All our consultations will be supervised by a Regulated Canadian Immigration Consultant. It is your obligation property to identify yourself by providing us with valid ID documentation on or an advance of the consultation.

Consultations are privileged and always remain confidential. If you retain for legal services during or after the consultation, you become a client of Direct to Canada Immigration Inc. Consultations may last generally up to 60 minutes but can fall short or exceed that time depending on the matter involved. Consultations are meant to provide general legal guidance for your matter and not legal services.

Legal services are through the official engagement of Direct to Canada Immigration Inc. Consultations can be rescheduled or canceled for a refund 24 hours before the time of the consultation.

Please note that everything discussed in the context of a consultation is strictly confidential. Representative-Client confidentiality applies to consultations conducted both in-person and over the phone as well as to all other correspondence such as email, fax, etc. We have a legal, ethical, and moral obligation to keep your information in the strictest confidence. No information given in a consultation is ever discussed outside our office and no personal information is ever disclosed or sold.

PURPOSE OF A CONSULTATION

You should ask for a consultation if you do not know how to proceed with an application or if you even qualify to apply. Our experienced immigration practitioner will

· Analyze your situation

· Determine the best category for your application for the highest chance of success for any type of situation.
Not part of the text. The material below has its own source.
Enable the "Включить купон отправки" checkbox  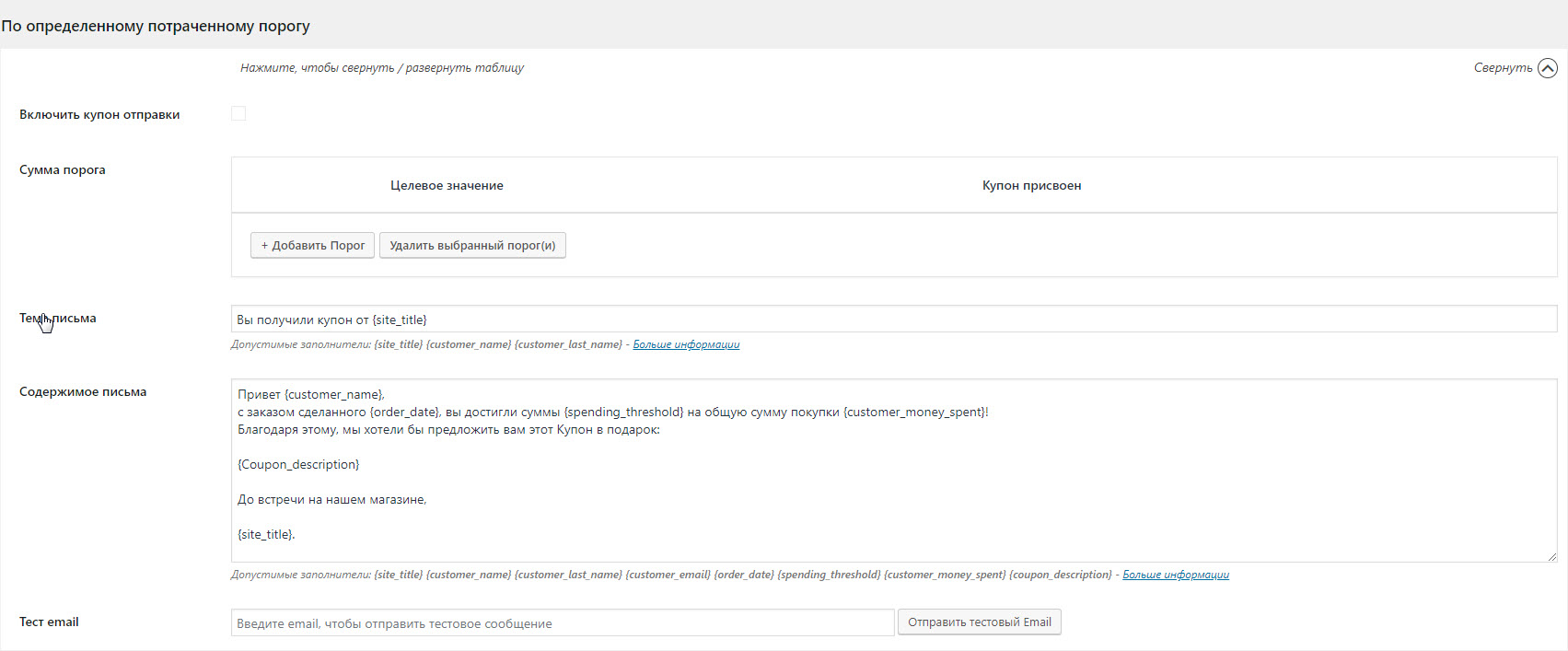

· Assess your eligibility under the appropriate category

· Discuss any obstacles that may hinder your application and determine the best solution to overcome them

· Determine the best solution if you have applied either on your own or with another representative and there is a problem with your application

· Offer a second opinion on applications already filed and determine the best way to proceed, whether it is to submit additional information, withdraw the application, or wait for a decision.

WHAT IS NOT DISCUSSED DURING A CONSULTATION

· Applications and supporting documents are not normally reviewed during a consultation. However, the immigration practitioner who is conducting your consultation may ask you for information about specific documents at his or her discretion.

· An immigration consultant does not assist with the completion of application forms during a consultation.

· An immigration consultant does not give clients a document checklist for any type of application during a consultation. If you choose to retain our team to assist you with your application, a document checklist will be provided to you at this time.